## Consegna 1:
Nel brano scelto, da dove a dove scendono le crepe che chi scrive non aveva mai notato?
## Consegna 2:
Nel brano scelto, riscrivi in forma più breve il paragrafo che inizia con "Ne è passato di tempo", mantenendone i fatti principali.
## Consegna 3:
Riprendi il brano sulle crepe e sulle rughe dell'età dal punto in cui si ferma e continualo.

## Brano scelto:
Who’s inside?, (…life is so contemporary).

Ne è passato di tempo dacché mi sono impegnato nel restauro della mia vita e mai mi sono accorto di quelle crepe che dal soffitto scendono lungo la parete che solo per il fatto che stanno lì (dentro lo specchio degli anni), offendono lo sguardo. Anni che hanno visto le sfaldature interne risalire in superficie, cominciare a farsi notare, assieme con le rughe dell’età che avanza, le gote che scendono e trasformano il sorriso in pieghe amare, le grinze profonde attorno agli occhi stanchi di vedere, i solchi profondi sulla fronte che a stento trattengono l’inarrestabile precarietà dei pensieri. E sono graffiti, geroglifici, grafie di scritture che non raccontano ‘solo’ le stagioni, per definizione effimere, ma che altresì illustrano lo ‘spazio’ zodiacale in cui fin da principio sono stato ammesso. Segni evidenziali che affiorano in superficie e che danno forma al meta-linguaggio di un certo disfacimento in corso, che avvelena non già il passato carico di parole, quanto il futuro dei pensieri prossimi a venire.

## Dati mostrati:

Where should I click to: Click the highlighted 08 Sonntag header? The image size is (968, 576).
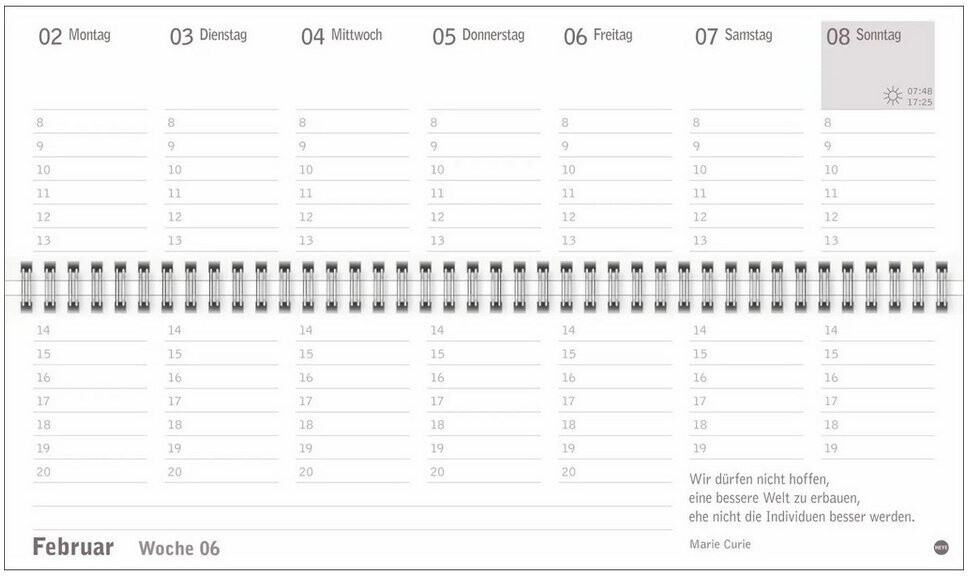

--

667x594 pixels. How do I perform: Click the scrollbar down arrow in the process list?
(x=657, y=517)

...

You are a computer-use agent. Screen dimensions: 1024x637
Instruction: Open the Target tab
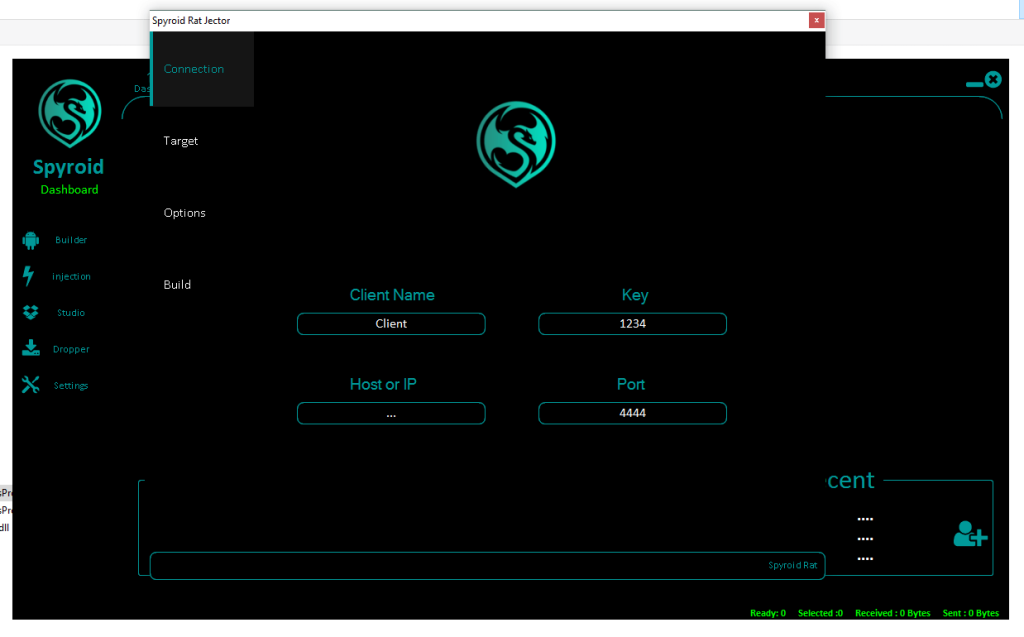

## Risposta 1:
Dal soffitto lungo la parete.

## Risposta 2:
Da tempo l'io narrante lavora al restauro della propria vita, senza essersi mai accorto delle crepe che scendono dal soffitto lungo la parete e che, nello specchio degli anni, offendono lo sguardo. Con il tempo le sfaldature interne sono affiorate insieme ai segni dell'età: rughe, gote cadenti che rendono amaro il sorriso, grinze attorno agli occhi stanchi, solchi sulla fronte. Questi segni sono scritture che raccontano le stagioni effimere e anche lo spazio zodiacale in cui l'io narrante è stato ammesso fin da principio. Danno forma al meta-linguaggio di un disfacimento che avvelena non il passato ma il futuro dei pensieri.

## Risposta 3:
E dire che sono stati anni di straordinari momenti creativi in cui, forte della convinzione che le cose sarebbero andate decisamente meglio, mi sono abbandonato al piacere edonistico che porta con sé ogni nuova avventura intellettualistica (godereccia), sperimentando le molteplici forme della conoscenza. Ricche, come sono, di suggestioni inusitate e nuovi proponimenti che, in qualche modo, hanno dato forma a nuovi linguaggi imprevedibili, trame di sceneggiature impossibili che, nella ricchezza delle sfumature e delle espressioni che le distinguono, e che sono l’affermazione del ‘timido’ filosofare che mi accompagna. Riferimento necessario per la contemporaneità della vita ‘liquida’ che altresì mi affanna, mentre vago (in quanto scrittore) alla ricerca di nuove forme di narrazione che mi soddisfino, che mi appaghino, desideroso come sono di sperimentare nuove ‘formule’ per raccontarmi e raccontare agli altri le ‘favole’ belle che invento ogni giorno, onde rendere migliore questo mondo astruso in cui mi conduco.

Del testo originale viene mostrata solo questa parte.